彼はまた、ヴィラリスとミュスカディニア・ロトゥンディフォリアの子孫との交配から生まれたハイブリッドであるヴォルティスが2023年にシャンパーニュ地方で認可され、栽培が制限されることを指摘している。ベト病やウドンコ病に強いこの品種は、未来のブドウ品種のひとつになるかもしれない、とブティラ氏は言う。

「ピペル・ハイドシェックでは今年、ヴォルティスの樹を植えました。来年も続けるつもりです。コミテ・シャンパーニュとのより大規模な実験に参加し、ヴォルティスが気候変動に対する良い答えにもなるかどうかを学び、確認するためです」とブティヤは言う。メゾンが下すすべての決断と同様に、「私たちの目標は、シャンパーニュにある素晴らしいテロワールと、私たちのシャンパーニュのスタイルとフレッシュさの両方を守ることです」とブティヤは説明する。

ミゲル・トーレスでは、以前はシャルドネとソーヴィニヨン・ブランを栽培していたチリの地域で、プティ・ヴェルド、モナストレル、カベルネ・フラン、ガルナッチャ、カリニャン、トゥーリガ・ナシオナルに畑を転換したとジョーダンは言う。

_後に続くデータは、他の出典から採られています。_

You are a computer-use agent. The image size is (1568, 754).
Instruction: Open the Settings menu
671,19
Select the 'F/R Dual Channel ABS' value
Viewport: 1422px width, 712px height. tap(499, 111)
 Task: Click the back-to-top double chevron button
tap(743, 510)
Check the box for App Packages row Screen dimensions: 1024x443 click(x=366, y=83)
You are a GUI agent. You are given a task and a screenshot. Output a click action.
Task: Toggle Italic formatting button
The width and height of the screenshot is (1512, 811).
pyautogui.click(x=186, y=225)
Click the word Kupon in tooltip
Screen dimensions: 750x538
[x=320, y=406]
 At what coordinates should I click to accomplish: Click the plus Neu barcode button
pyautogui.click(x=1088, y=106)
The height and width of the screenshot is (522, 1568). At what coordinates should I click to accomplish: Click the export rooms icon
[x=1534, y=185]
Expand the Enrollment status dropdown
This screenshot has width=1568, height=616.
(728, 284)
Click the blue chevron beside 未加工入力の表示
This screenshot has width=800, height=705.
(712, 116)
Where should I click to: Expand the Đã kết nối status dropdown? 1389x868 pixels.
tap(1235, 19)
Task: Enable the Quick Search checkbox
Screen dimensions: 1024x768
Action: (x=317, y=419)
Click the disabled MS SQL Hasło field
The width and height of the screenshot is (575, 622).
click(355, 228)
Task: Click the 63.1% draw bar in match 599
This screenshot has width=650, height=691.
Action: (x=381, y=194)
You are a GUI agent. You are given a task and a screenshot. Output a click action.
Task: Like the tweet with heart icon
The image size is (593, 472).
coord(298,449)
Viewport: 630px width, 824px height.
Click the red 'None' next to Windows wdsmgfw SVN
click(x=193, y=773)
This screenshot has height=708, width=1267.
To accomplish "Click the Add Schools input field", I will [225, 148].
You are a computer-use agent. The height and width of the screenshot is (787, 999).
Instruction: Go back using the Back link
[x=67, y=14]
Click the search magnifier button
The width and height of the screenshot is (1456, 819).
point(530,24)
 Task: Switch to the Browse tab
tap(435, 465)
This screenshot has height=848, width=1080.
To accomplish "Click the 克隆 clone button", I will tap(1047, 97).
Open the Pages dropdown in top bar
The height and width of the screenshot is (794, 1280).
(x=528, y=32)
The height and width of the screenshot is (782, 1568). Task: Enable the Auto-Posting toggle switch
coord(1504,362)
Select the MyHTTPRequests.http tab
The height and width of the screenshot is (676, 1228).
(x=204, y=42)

「暑い気候に適応しやすいからです」とジョーダンは言う。「シラー、カルメネール、トゥリガ・ナシオナル、カリニャンを使い、古典的なボルドー・ブレンドから地中海に焦点を当てたブレンドへと移行しています」。

ピエール・カイゼルグとアントナン・ボネのように、フランスのラングドック地方にピエール・アントナンという新しいブランドを立ち上げ、ハイブリッド品種に全力を注いでいる者もいる。2人は2015年、11ヘクタール(28エーカー)のドメーヌにカベルネ・コルティス(カベルネ・ソーヴィニヨンとソラリスの交配種)とスヴィニエ・グリ(セイヴァル・ブランとツェリンガーの交配種)を植え、カリニャンやムールヴェードルといった古典品種も手掛けている。

「私たちがカベルネ・コルティとスヴィニエ・グリを選んだのは、1980年代にドイツでうどんこ病や黒腐病などの病気に強い品種として育成されたからです。「また、水をあまり必要とせず、殺菌剤や殺虫剤で処理する必要がないため、ブドウ畑での二酸化炭素排出量を減らすことができます」。

彼らの目標は「車輪の再発明」ではなく、カリニャンとムールヴェードルにも取り組んでいるのはそのためだとボネは言う。

「私たちがこの2つのブドウを選んだのは、このブドウから造られるワインが大好きだからです」とボネ氏は言い、彼らが雑種に求めていた耐病性と、ヴィティス・ヴィニフェラの古典的な味わい、テクスチャー、アロマを体現していると付け加えた。

セラー作業の調整

世界中のセラーでは、糖度が高すぎるかもしれないヴィンテージが、ワイン愛好家が期待するような抑制とバランスを保ったまま瓶詰めされるよう、微妙な調整が行われている。

「シャンパーニュ・パルメのコミュニケーション・ディレクター、フランソワ・ドゥムイは言う。「私たちは、モンターニュ・ド・ランスの特別なグラン・テロワールに恵まれています。「シャンパーニュ・パルメのコミュニケーション・ディレクターであるフランソワ・ドゥムイは言う。それでもここ数年、ブリュット・レゼルヴのドサージュを徐々に減らし、ブドウの全体的な熟度の上昇を調整することで、私たちのハウス・スタイルを維持できるようにしています」。

クインテッサでは、ワインバーグは発酵と熟成のやり方を変えている。

「発酵タンクの温度を調整し、果実の浸漬時間をヴィンテージごとに変えています」とワインブルグは言う。「8年前はフレンチオークの新樽を85%使用していましたが、今は60%から65%です。それによってフレッシュさを保ち、フルーティーで香ばしいハーブのキャラクターを輝かせることができる。また、果実の反応を見るために、粘土や陶器のアンフォラなど、さまざまな容器を試しています」。

気候変動について確かな根拠を見出すまでは(そんなことが可能なのか)、多くの人が望むよりも実験的な様子見のアプローチが、ワインの国の新しい常態となるだろう。